Enbridge will get the chance to address the review panel for the Northern Gateway Pipeline for the first time on Tuesday, as the next phase of hearings for the project resume in Edmonton.

The Calgary-based company is hoping to move forward with construction of a $5.5 billion pipeline that would carry more than half a million barrels of crude oil 1,200 kilometres from Alberta to Kitimat, B.C., where it would then be shipped to Asian markets.

The review panel has heard from stakeholders along the proposed pipeline route for nine months and for the first time since the hearings began, the company will have its say during the questioning phase that begins Tuesday.

“We’re ready to present our plan,” Ivan Giesbrecht, a spokesperson for Enbridge, told CTV News on Monday.

“This is going to be the first time for Enbridge to be able to share our plan publicly and lend our voice to these proceedings so we’re very much looking forward to this.”

The Northern Gateway Pipeline is expected to generate $270 billion in economic growth in Canada over the next three decades, but many oppose the project.

There have been protests and rallies and members of First Nations even travelled from B.C. to the steps of the Alberta legislature in May to voice their concerns.

They’re worried the pipeline is a disaster waiting to happen.

“The pipeline route that they have proposed is following the most major river systems that we have,” said Chief John Ridsdale of the Wet’suwet’en First Nation.

“When the river is ruined, the people are ruined, the land is ruined.”

Enbridge has been in the spotlight for recent oil spills on its lines in the U.S.

The U.S. National Transportation Safety Board recently released a report citing control room deficiencies leading to the 2010 spill in Michigan, when 20,000 barrels of crude spilled into the Kalamazoo River.

But the company says it’s learned and made changes from the incidents.

“These were humbling incidents for our company and we’ve taken a lot of lessons from those incidents and we’re applying them to our operations. We believe that once people begin to learn the facts about the project, they will come to support it,” Giesbrecht said.

“We want to present our plan. We want to present the facts. We believe that once people begin to learn the facts about the project, they will come to support it and so we want to engage in dialogue with everybody that has a stake in this.”

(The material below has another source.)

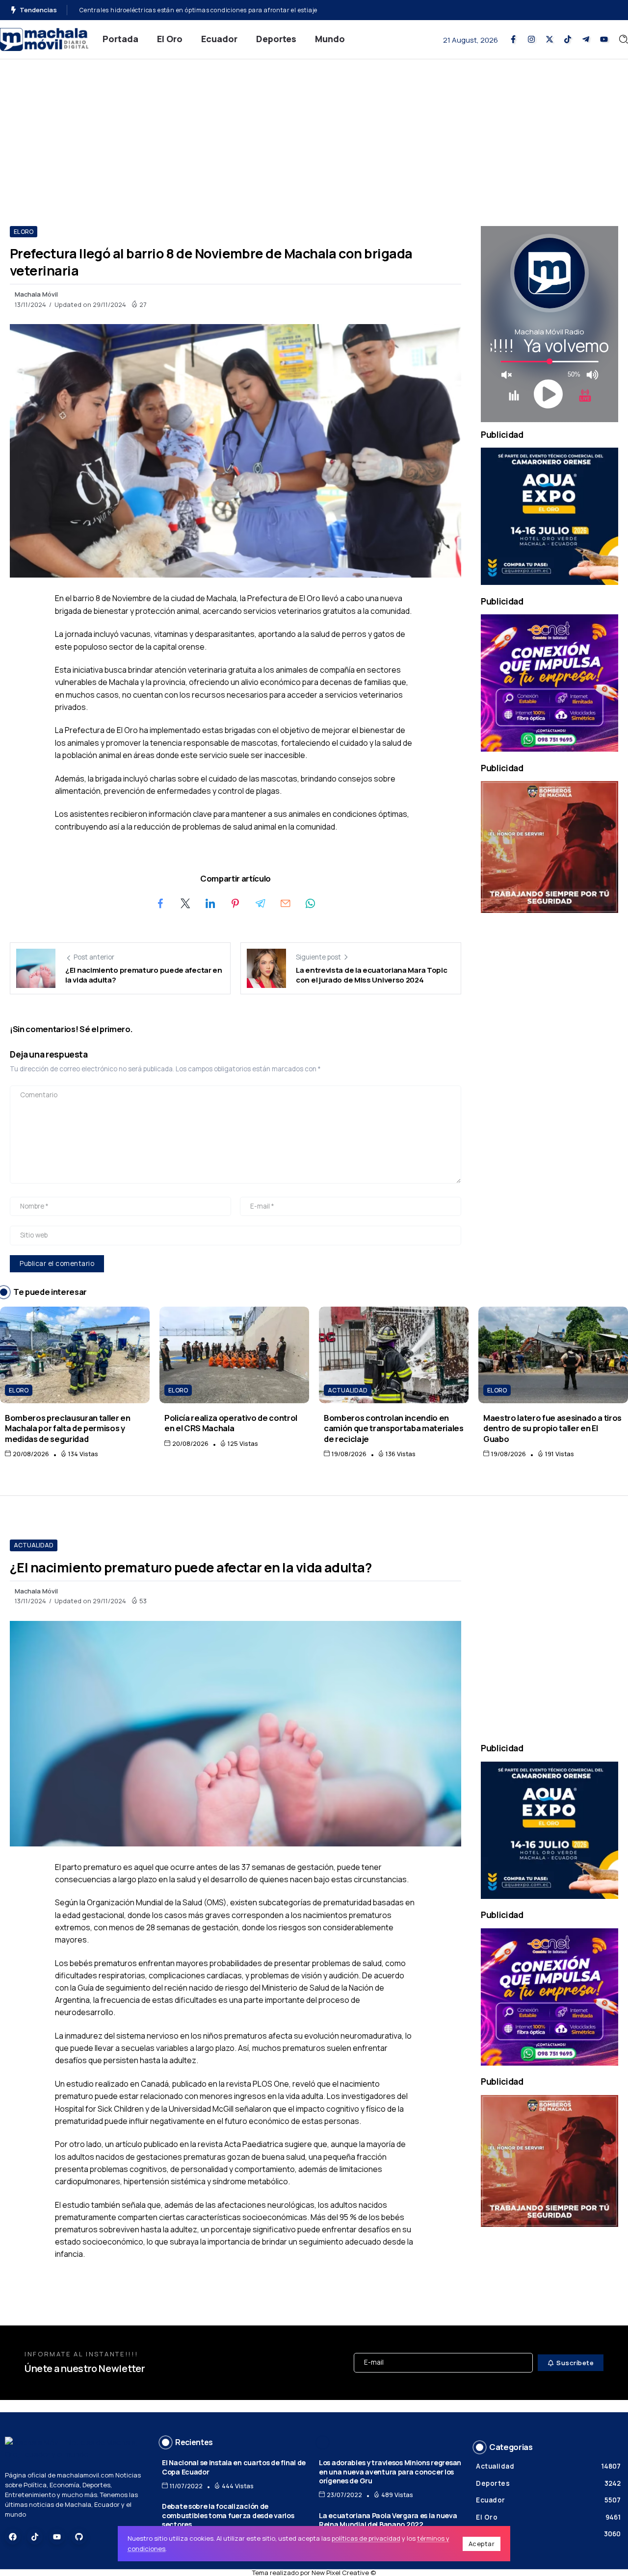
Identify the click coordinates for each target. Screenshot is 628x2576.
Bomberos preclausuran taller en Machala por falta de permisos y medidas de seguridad (68, 1428)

The pipeline proposal has also been at the centre of a rift between Alberta Premier Alison Redford and B.C. Premier Christy Clark.

Clark has said she wants B.C. to receive a bigger cut of royalties for the Northern Gateway Pipeline but Redford has refused to negotiate on royalties.

The federal government has added pressure on the project as well, by announcing in August that an environmental assessment of the project must be completed no later than Dec. 2013.

This next phase of hearings is expected to last until the end of the year.